→ **AIM OF THE EXERCISE**
Please copy out the Teresa Ruglio text below in full, word for word.

→ **EXTRACTED TEXT**
>>

- Born: January 4, 1996 (age 30) Caracas, Venezuela
- Occupation: Beauty pageant titleholder;
- Height: 1.80 m (5 ft 11 in)
- Beauty pageant titleholder
- Title: Miss Universe Malta 2019
- Hair color: Brown
- Eye color: Brown
- Major competition(s): Miss Universe Malta 2019 (Winner) Miss Universe 2019 (Unplaced)

= Teresa Ruglio =

Venezuelan model

Teresa Ruglio Sánchez (born January 4, 1996) is a Venezuelan-Maltese model and beauty pageant titleholder who was crowned Miss Universe Malta 2019. She represented Malta at Miss Universe 2019 competition but Unplaced.

==Early life==
Ruglio was born in Caracas to an Italo-Venezuelan family originally from Caposele, and holds triple Maltese, Italian and Venezuelan citizenship. Ruglio is the youngest of eleven children and her father Gelsomino died when she was 13. The family left Venezuela and immigrated to Malta in 2016, due to the crisis in Venezuela and kidnapping and murder of her elder brother Bruno in Colombia. After arriving in Malta, the family settled in Sliema and Ruglio began studying English and Maltese.

<<

→ **INFORMATION SHOWN**

>>

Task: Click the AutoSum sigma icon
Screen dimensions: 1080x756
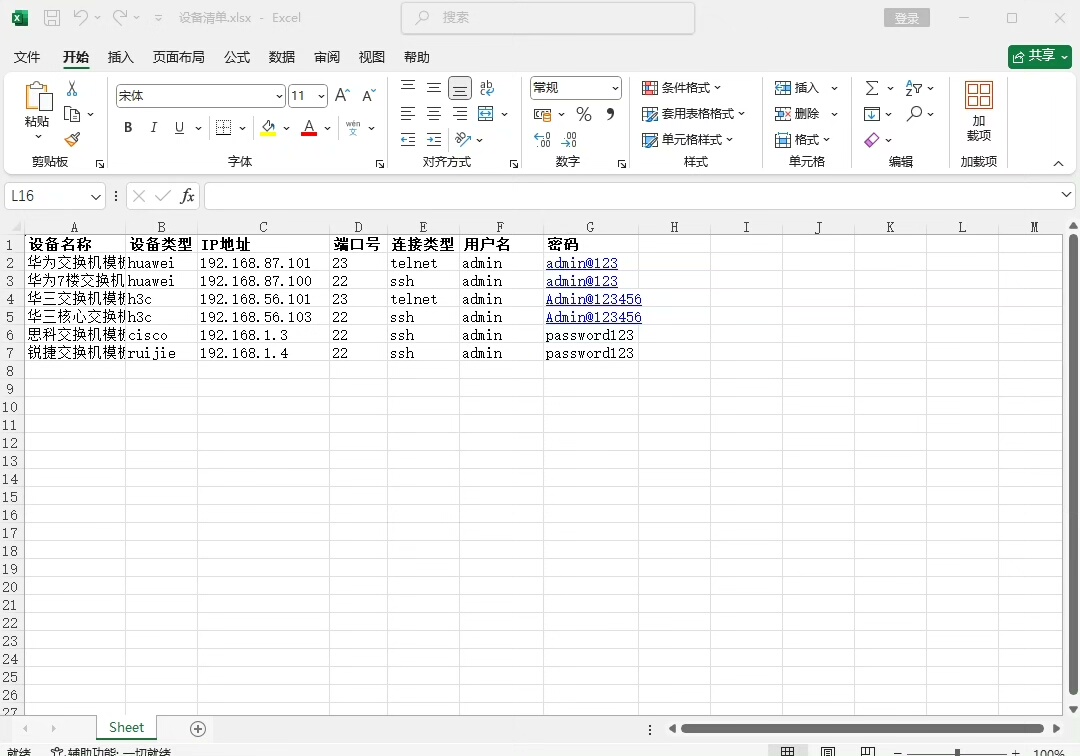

<<
>>

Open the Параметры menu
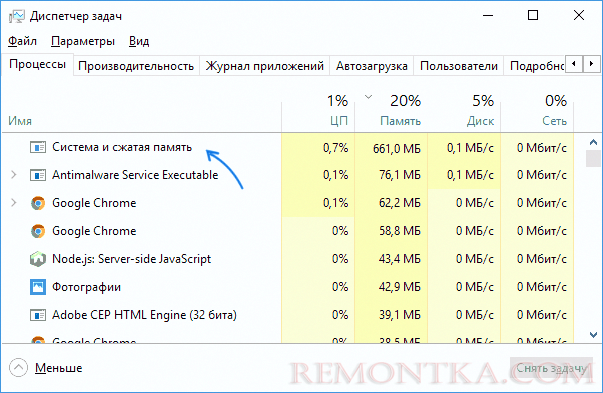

<<

→ **ANSWER TO THIS PROBLEM**
- Born: January 4, 1996 (age 30) Caracas, Venezuela
- Occupation: Beauty pageant titleholder;
- Height: 1.80 m (5 ft 11 in)
- Beauty pageant titleholder
- Title: Miss Universe Malta 2019
- Hair color: Brown
- Eye color: Brown
- Major competition(s): Miss Universe Malta 2019 (Winner) Miss Universe 2019 (Unplaced)

= Teresa Ruglio =

Venezuelan model

Teresa Ruglio Sánchez (born January 4, 1996) is a Venezuelan-Maltese model and beauty pageant titleholder who was crowned Miss Universe Malta 2019. She represented Malta at Miss Universe 2019 competition but Unplaced.

==Early life==
Ruglio was born in Caracas to an Italo-Venezuelan family originally from Caposele, and holds triple Maltese, Italian and Venezuelan citizenship. Ruglio is the youngest of eleven children and her father Gelsomino died when she was 13. The family left Venezuela and immigrated to Malta in 2016, due to the crisis in Venezuela and kidnapping and murder of her elder brother Bruno in Colombia. After arriving in Malta, the family settled in Sliema and Ruglio began studying English and Maltese.